GRIMES Tom / Mémoires sous médocs.

Mémoires sous médocs.
Tom GRIMES
Note : 5 / 5.
Les mécontes de Grimes.
Un écrivain que je découvre avec ce livre qui sous des aspects comiques est en réalité une oeuvre contre notre monde de surconsommation, médicamenteuse en particulier. Cet auteur a eu un autre titre traduit « La cité de Dieu » en 1999.

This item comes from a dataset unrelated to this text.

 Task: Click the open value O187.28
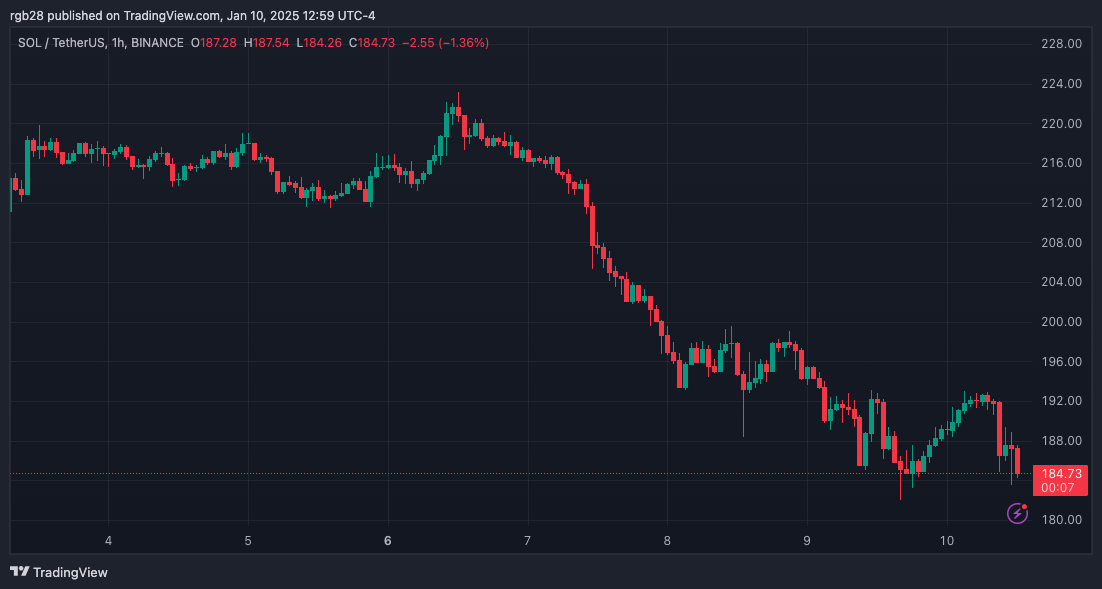point(214,43)
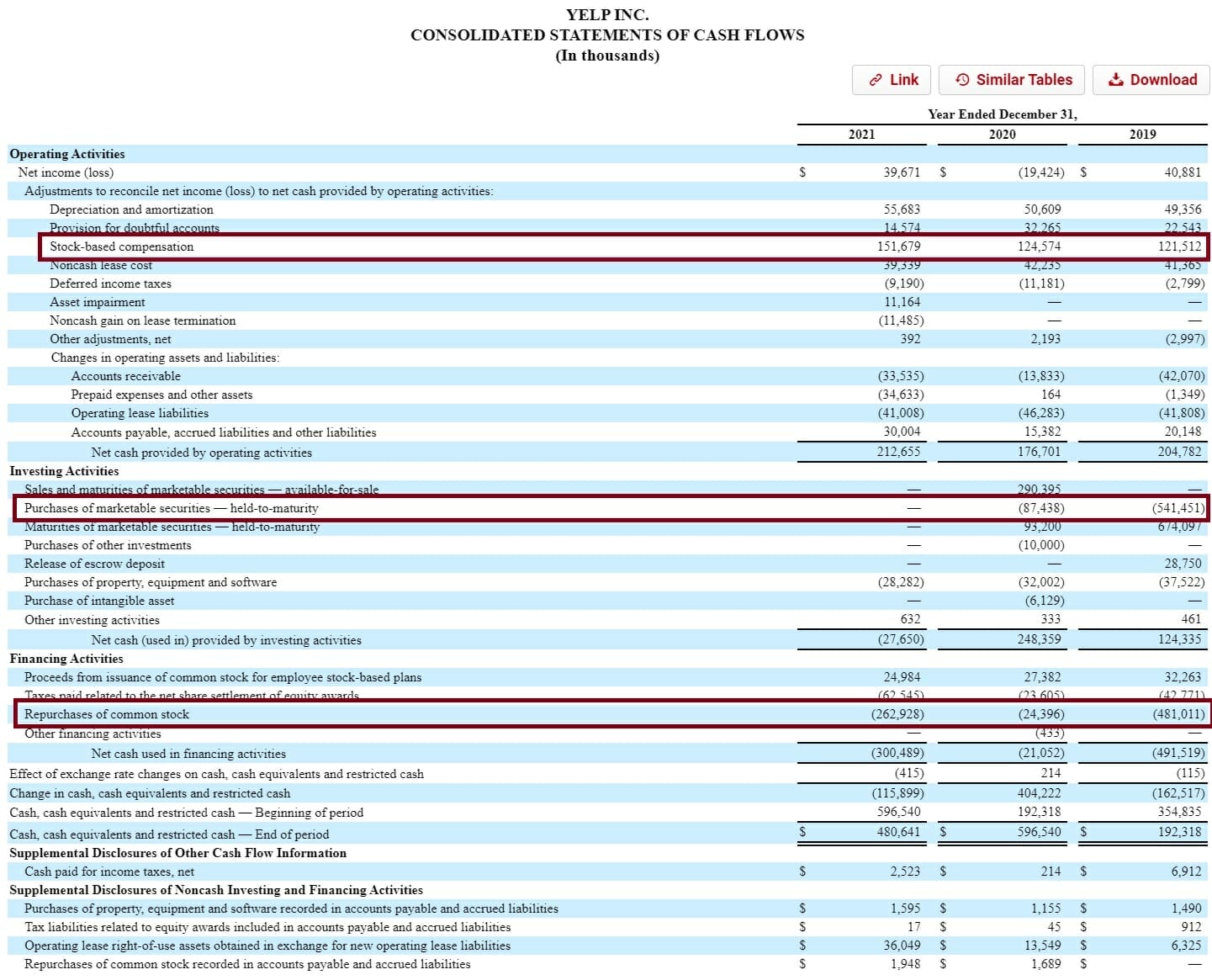Select the dollar symbol on Cash paid row
Screen dimensions: 1212x980
point(802,871)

Il n'est pas très ordinaire le monde de Will! Le fric a fait un fric-frac sur le monde et ce n'est pas réjouissant! Will, un jour, a été amené par sa mère au cabinet du psychopharmatologue car « il avait l'impression de ne plus croire en rien »!
Il est étudiant dans une faculté près de deux aéroports ; le seul endroit où l'on n'entend pas les avions est la bibliothèque située en sous-sol! La cafétéria, par exemple, est placée dans l'axe de la piste, boire un coup rend sourd! Un univers plein de contradictions, une chaîne de bar répond au doux nom de « Dieu Merci Enfin Vendredi », mais d'autres prônent l'exécution sommaire des chauffeurs dont l'alcootest est positif. La liberté est tellement surveillée qu'elle amène des situations pour le moins délirantes, le parking de l'université est réservé en priorité aux minorités ethniques ou autres, puis aux sous-minorités, etc... Le pauvre gars normal lui en est exclu! Une chatte porte plainte contre des pompiers qui l'ont délogée de son arbre, des élèves meurent de surcharges d'infos.
Mais Will a le droit de se lancer dans sa quête personnelle, celle de son Graal à lui. Trouver le responsable de ce fléau! Reconnaissons que ce sera plus proche de « Holy Grail» des Monty Pythons que d'« Excalibur » de John Boorman!
Dans cette galerie de personnages, commençons par Will, étudiant solitaire, il aimerait que la vie soit moins moche, il désirerait par exemple échanger autre chose que des ordonnances ou des médicaments avec Naomie. Il serait heureux s'il était moins déprimé, il aimerait un coin de ciel bleu parfois. Et son seul ami, sa seule distraction, c'est Spunky, son ordinateur portable. Ce monde est bien triste! Spunky, lui, que ce soit Will ou un autre, peut-être qu'il ne fait pas la différence? Ce monde est technique!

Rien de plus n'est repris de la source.